[Collected data]
════════
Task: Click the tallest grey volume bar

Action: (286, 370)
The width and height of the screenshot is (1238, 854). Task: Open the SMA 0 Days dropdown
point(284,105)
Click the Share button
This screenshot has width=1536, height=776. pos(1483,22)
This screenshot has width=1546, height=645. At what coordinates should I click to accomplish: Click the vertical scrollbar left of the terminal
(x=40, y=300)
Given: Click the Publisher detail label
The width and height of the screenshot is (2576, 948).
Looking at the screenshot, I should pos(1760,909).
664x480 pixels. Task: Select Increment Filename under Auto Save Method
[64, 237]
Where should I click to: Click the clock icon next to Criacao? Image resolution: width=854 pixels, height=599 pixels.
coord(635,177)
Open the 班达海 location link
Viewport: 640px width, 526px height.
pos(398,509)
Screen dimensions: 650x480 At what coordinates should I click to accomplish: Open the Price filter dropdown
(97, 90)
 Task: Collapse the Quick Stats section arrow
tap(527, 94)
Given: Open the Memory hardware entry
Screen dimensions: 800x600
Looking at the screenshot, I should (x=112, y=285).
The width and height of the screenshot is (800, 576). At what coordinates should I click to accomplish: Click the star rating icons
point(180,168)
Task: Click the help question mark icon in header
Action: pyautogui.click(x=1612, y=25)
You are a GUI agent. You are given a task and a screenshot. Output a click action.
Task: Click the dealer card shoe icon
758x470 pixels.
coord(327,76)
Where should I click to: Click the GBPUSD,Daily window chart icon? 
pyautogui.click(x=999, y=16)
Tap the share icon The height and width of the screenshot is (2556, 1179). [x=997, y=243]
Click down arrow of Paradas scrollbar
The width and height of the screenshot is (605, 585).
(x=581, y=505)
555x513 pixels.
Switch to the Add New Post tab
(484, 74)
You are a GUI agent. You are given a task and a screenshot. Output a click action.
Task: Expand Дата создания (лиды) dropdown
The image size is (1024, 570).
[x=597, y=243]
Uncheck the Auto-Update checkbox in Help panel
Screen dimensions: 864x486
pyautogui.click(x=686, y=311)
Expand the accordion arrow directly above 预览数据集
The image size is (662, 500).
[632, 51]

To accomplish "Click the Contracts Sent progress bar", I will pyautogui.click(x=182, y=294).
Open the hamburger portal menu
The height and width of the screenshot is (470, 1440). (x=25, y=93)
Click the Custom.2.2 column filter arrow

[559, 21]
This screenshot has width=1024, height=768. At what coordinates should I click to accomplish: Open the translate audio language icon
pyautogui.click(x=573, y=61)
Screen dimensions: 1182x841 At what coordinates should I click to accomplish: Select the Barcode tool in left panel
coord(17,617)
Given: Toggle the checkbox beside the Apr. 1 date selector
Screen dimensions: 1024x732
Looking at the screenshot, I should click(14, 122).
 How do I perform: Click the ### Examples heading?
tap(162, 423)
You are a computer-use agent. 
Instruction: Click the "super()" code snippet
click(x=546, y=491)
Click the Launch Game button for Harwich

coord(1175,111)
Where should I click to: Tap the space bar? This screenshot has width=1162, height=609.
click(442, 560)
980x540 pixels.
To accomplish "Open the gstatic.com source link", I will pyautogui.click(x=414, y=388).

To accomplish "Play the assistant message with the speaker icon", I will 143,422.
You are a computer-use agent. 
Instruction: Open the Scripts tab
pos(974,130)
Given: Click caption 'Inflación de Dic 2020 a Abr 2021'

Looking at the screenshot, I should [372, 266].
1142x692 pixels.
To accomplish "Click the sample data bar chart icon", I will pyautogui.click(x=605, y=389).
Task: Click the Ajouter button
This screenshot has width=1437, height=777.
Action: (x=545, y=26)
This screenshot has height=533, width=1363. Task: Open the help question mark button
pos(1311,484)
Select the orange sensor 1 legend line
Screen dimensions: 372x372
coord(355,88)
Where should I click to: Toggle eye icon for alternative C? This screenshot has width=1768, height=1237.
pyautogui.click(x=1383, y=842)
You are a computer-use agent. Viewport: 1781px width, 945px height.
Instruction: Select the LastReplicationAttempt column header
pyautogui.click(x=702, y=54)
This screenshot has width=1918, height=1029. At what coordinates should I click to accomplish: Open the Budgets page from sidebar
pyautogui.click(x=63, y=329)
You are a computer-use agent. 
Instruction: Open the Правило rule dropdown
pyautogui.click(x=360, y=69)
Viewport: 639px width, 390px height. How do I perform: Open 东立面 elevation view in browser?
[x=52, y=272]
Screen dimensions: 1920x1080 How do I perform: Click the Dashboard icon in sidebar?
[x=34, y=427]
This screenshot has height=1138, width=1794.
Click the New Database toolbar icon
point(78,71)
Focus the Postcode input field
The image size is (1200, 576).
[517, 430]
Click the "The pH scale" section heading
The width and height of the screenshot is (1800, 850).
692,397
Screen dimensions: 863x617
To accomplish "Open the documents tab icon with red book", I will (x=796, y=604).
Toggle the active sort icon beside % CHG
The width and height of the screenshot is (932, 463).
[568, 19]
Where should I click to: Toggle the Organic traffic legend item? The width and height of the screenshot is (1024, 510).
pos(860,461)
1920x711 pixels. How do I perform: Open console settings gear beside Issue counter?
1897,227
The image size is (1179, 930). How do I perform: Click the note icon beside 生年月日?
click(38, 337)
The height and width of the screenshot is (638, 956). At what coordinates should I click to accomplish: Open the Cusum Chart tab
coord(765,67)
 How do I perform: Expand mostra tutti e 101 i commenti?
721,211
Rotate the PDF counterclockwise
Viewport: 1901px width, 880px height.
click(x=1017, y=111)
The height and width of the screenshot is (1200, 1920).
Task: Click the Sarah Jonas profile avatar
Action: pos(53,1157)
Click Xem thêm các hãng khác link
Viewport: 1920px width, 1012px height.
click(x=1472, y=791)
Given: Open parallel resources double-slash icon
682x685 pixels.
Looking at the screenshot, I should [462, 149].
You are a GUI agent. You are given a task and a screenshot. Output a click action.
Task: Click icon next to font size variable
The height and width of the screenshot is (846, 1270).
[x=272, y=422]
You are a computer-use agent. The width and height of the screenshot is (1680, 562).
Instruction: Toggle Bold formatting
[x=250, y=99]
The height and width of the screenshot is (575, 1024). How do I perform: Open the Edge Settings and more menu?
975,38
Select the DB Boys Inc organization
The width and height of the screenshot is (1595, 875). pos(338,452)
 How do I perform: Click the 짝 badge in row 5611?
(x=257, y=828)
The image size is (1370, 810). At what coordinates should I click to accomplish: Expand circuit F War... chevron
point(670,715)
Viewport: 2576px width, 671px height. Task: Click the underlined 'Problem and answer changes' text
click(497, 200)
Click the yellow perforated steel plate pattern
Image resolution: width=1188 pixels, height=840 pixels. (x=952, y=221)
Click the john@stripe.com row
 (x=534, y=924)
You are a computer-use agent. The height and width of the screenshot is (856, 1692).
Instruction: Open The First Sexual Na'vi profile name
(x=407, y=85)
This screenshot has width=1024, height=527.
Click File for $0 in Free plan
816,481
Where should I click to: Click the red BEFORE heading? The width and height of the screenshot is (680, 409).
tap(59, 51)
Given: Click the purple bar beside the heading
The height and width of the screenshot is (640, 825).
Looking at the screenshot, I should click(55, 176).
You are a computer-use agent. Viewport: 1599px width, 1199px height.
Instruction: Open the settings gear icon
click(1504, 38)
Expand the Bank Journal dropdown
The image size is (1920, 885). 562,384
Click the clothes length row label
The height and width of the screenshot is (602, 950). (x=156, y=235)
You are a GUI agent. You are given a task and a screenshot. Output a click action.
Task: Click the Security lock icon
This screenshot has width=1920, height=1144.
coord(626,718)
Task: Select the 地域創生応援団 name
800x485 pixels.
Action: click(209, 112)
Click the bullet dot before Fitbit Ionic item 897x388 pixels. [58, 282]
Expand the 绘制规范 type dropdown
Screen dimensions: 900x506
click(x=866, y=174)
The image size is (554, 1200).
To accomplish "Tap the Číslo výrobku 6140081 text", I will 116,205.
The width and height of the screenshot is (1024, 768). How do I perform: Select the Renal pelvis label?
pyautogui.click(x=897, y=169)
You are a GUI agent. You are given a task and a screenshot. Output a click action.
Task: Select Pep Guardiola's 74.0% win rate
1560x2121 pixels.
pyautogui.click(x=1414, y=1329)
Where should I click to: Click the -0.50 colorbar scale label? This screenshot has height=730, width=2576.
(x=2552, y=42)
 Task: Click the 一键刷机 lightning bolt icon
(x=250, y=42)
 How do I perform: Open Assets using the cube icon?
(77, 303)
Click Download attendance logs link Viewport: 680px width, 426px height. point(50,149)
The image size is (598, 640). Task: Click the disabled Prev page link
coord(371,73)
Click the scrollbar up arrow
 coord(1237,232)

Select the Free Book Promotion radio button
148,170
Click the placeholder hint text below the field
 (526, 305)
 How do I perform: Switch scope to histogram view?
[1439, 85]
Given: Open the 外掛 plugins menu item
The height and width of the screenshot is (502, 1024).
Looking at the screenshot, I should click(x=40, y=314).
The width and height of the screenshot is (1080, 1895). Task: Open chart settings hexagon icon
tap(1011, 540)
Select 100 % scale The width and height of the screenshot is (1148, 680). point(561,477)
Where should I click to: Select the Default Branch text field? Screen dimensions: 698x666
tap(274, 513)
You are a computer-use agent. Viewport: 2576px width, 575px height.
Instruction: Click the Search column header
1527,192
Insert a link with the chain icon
════════
PROBLEM DETAILS: Out of the data above, set down the lines from the one with "Screen dimensions: 1024x732" to the one with "980x540 pixels.", both included, exactly as written and with no additions.

ANSWER BOX:
Screen dimensions: 1024x732
Looking at the screenshot, I should click(14, 122).
 How do I perform: Click the ### Examples heading?
tap(162, 423)
You are a computer-use agent. 
Instruction: Click the "super()" code snippet
click(x=546, y=491)
Click the Launch Game button for Harwich

coord(1175,111)
Where should I click to: Tap the space bar? This screenshot has width=1162, height=609.
click(442, 560)
980x540 pixels.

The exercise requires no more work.